Task inputs:
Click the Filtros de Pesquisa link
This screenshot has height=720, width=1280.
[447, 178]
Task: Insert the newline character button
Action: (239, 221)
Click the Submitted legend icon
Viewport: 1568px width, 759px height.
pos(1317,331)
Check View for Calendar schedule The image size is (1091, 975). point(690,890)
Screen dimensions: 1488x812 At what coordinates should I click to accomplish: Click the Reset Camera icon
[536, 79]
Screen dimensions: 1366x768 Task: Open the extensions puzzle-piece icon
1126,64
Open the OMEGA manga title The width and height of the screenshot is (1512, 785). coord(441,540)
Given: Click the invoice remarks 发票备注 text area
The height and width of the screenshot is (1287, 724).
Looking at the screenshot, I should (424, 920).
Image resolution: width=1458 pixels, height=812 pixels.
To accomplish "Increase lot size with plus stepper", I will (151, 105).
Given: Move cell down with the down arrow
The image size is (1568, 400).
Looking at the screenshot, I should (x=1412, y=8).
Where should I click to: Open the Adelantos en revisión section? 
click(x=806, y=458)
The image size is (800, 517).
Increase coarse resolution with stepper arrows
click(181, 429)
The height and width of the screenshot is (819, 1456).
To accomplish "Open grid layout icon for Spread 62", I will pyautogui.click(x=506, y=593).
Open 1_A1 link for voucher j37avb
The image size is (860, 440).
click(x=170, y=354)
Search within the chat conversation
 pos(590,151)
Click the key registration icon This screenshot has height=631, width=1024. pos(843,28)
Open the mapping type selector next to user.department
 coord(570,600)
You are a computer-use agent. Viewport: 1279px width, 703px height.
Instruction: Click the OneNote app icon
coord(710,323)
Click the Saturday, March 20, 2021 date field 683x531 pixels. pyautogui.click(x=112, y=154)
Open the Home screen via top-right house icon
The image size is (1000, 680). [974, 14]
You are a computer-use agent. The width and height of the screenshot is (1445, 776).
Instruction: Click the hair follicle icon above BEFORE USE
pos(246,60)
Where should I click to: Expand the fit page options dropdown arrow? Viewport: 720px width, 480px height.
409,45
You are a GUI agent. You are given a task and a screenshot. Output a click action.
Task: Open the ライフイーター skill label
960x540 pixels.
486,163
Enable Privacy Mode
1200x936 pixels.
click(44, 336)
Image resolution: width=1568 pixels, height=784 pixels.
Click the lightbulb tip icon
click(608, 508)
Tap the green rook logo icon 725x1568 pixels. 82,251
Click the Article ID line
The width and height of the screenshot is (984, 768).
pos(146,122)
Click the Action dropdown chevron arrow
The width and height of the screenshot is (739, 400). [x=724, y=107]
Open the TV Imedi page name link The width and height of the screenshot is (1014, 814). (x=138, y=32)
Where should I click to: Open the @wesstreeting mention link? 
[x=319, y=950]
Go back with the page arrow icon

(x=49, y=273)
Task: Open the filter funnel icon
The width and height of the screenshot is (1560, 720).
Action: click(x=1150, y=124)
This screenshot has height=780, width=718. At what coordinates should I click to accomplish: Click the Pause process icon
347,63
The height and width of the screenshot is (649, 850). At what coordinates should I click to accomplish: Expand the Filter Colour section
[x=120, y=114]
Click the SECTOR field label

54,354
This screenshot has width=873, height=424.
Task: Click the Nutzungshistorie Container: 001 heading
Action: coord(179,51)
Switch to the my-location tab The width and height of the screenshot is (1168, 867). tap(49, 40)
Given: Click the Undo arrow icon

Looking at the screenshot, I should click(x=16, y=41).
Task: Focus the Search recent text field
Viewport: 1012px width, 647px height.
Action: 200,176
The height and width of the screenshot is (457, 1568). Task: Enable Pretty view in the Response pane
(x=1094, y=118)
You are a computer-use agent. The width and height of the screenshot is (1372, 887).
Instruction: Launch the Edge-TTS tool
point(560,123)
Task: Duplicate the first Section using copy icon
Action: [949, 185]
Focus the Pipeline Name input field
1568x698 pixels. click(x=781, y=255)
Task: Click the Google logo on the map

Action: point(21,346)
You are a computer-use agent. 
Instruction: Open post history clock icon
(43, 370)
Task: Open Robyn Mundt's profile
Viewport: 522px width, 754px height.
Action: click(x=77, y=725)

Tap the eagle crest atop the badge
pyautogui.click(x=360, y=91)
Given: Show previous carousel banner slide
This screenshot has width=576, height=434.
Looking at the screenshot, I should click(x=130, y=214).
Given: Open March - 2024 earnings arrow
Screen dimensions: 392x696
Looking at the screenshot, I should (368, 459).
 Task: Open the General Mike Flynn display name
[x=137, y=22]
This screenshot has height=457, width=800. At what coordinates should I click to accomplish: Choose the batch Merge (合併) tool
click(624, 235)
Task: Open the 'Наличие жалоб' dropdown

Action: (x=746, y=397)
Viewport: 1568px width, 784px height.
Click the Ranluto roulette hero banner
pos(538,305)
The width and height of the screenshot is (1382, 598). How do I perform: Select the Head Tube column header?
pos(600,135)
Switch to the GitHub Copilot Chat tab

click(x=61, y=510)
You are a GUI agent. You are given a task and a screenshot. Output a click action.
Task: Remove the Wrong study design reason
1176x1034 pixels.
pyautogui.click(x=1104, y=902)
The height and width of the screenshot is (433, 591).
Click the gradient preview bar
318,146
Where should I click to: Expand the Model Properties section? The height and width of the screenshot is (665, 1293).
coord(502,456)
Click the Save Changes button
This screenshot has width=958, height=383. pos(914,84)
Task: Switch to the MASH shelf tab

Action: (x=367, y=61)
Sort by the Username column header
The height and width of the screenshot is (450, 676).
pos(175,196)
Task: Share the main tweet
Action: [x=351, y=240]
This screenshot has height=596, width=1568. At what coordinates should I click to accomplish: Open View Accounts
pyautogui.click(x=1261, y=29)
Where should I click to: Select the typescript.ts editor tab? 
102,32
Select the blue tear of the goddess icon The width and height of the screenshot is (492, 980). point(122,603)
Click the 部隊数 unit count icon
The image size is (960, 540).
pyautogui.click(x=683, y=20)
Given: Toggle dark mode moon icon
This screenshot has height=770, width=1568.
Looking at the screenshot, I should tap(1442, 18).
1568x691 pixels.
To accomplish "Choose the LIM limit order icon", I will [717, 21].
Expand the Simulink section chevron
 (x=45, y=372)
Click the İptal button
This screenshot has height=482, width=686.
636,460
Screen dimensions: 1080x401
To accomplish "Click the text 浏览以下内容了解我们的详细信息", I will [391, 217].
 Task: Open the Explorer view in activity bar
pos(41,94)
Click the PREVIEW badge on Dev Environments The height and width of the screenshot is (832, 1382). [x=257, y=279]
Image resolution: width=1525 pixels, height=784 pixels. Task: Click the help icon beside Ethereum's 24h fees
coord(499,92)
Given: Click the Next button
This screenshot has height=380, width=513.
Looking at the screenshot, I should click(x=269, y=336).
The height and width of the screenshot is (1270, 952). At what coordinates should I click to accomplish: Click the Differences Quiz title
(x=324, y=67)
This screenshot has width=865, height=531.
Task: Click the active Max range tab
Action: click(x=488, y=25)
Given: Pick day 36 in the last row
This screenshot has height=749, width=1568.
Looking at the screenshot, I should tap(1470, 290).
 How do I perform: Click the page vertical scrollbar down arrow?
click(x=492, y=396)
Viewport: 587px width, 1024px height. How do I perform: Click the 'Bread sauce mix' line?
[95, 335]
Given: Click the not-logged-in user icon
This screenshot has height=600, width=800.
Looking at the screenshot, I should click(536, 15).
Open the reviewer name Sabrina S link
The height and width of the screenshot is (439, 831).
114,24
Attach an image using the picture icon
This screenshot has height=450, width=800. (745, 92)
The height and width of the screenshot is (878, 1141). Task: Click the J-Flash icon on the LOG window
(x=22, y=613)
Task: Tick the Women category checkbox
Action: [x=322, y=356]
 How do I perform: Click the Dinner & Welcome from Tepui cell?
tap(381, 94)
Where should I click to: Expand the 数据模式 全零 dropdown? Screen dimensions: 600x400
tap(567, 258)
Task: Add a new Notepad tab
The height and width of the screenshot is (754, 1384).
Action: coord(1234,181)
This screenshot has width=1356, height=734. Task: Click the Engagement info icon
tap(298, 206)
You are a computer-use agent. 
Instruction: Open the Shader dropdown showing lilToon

To do: Scan the listing and report each line where the word "March" shows up.

Answer for the task:
Click the Saturday, March 20, 2021 date field 683x531 pixels. pyautogui.click(x=112, y=154)
Given: Open March - 2024 earnings arrow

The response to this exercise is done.